Someone in Barcelona once asked me what was the one thing I missed about the U.S. As a person who has lived in the capital of Catalonia for ten years, he had fallen in love with the city and felt that there was nothing it lacked. However, when he asked me that question, in my mind an immediate list of things popped up, but I decided to name just one. My answer to him was: “The black community.” He looked at me a bit puzzled and responded: “But there are black people here.” I turned to him, full of apprehension because of what I was about to say and quietly replied: “Yes there are. But it is not the same."
I hated that I had to say that but it was my most honest response.
But what did I mean that it was not the same? That we were not the same? What was so different between them and us? Well, in my third week here in Barcelona my phone was stolen. That can happen to anyone, anywhere and at any time, so it doesn’t have so much to do with this essay but more so with who stole my phone and how he did it. It was a guy from a neighboring country to where my family is from in West Africa. That night on the beach, when he stole my phone, he came over to my friends joking and laughing. He showed the most interest in me, calling me names like “sister,” “beautiful” and even saying things like we need to go back to Africa and we don’t belong here. I wasn’t buying any of it, but at the same time I let my guard down. Fast forward, and a few moments before he said goodbye he grabs my phone from my pocket and runs away. When I told this same story to my mother her response to me was: “Be careful with your ‘brothers’ out there. You guys are not the same.” But what did she mean by that?
A few weeks after the phone incident I went to Las Ramblas which is the famous shopping street here in Barcelona just to take a walk. As usual, there were lots of African men on this strip selling false merchandise. I stopped to talk to a few of them and ended up spending my entire evening out there with them. We talked about the different reasons for which we had come to Spain. Many of them had come as young teenagers to work. I came for graduate school. We talked about what we did for a living. They sold fake goods on Las Ramblas from Monday to Sunday, in some cases morning till night. I babysit six hours a week. They asked me where I was living and, consequently, how much I was paying to live there. I found out that a few of them were living together in an apartment outside of the city with no light or heat. Throughout our conversation, we would continuously have to move around as the police would come and make the guys tie up their mats and move their pitches elsewhere. In these conversations, on this night, I understood what my mom had said to me weeks beforehand. As much as I didn’t want to accept it, or pretend that we were just the same, we weren’t. While I was in class writing essays about immigration, they were out in the streets of Barcelona living that reality. Every law and policy I was studying were actually impacting their lives. I could be considered an ‘expat’ and they would forever be stigmatized as migrants.

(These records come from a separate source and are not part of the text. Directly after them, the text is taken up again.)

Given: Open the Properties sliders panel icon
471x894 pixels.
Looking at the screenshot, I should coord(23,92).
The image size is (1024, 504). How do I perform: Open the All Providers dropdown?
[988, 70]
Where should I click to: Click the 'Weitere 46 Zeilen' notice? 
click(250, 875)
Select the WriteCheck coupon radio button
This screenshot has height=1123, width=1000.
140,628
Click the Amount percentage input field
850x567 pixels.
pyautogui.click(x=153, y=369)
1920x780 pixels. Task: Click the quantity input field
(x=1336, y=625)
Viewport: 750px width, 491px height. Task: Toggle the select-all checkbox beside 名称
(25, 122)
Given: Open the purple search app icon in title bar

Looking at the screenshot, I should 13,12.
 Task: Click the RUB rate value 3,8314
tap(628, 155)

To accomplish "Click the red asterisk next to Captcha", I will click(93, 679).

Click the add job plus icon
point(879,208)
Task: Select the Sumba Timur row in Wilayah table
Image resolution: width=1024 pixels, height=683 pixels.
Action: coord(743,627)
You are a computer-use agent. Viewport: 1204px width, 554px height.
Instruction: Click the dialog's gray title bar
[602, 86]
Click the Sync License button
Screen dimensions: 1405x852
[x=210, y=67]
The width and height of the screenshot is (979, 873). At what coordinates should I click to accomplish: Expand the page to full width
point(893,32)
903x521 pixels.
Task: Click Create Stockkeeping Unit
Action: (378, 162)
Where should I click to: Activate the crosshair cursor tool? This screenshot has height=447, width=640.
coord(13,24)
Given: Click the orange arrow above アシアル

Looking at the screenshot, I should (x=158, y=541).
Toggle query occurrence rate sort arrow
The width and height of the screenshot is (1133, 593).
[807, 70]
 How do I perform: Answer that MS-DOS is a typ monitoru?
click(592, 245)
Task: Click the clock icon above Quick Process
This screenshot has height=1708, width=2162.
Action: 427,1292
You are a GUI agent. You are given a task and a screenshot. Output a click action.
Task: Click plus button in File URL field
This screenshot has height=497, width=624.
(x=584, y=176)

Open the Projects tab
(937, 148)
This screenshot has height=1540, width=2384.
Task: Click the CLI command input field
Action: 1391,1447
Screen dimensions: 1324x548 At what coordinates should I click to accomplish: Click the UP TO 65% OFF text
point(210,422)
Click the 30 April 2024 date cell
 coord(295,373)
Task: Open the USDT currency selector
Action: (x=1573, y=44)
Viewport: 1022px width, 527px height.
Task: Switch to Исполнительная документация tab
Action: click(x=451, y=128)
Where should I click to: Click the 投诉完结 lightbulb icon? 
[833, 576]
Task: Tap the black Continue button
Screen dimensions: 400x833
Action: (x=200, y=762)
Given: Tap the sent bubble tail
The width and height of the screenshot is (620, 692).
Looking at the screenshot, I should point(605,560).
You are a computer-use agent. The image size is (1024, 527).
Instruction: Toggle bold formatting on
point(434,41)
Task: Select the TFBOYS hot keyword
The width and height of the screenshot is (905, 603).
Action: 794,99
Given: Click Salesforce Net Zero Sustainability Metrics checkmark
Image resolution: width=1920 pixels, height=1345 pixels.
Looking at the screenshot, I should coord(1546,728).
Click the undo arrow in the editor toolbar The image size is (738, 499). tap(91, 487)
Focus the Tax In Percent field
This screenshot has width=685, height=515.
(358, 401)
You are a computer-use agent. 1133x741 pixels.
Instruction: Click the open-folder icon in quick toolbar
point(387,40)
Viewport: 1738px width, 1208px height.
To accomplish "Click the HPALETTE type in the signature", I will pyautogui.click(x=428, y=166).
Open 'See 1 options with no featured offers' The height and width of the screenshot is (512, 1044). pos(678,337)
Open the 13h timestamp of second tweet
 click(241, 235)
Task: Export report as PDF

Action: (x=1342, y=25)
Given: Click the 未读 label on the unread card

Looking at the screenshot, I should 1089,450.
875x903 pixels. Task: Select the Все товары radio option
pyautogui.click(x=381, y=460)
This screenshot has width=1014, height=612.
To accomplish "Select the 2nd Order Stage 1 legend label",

So when this guy asked me that night what it was that I missed about the U.S, and I answered the "black community," I knew what I meant, but I was embarrassed to say it. I missed going to the malls and also seeing black people shopping at the same stores as me. Or walking down the street in my neighborhood and seeing my black neighbor also leave his or her home. Or going to the bank and having my check deposited by a black man or woman. Not just seeing them struggle to survive, selling fake things on the street. It’s hard and it’s frustrating. The reality is that even if I may see us all as being the same, our life circumstances, society, and the world we live in create such a difference between us and in the end I feel more different from them than anyone else. We are more different than I would like to admit. I guess this is the power of social class and social mobility. I do not share the same spaces as the black people here — we are not in the same classes and we are not at the same events. Though we may find ourselves similar in other ways — perhaps we both like Hip-Hop, understand what the pan-African nod of recognition means, share an appreciation for similar struggles – these differences in our lives set us worlds apart.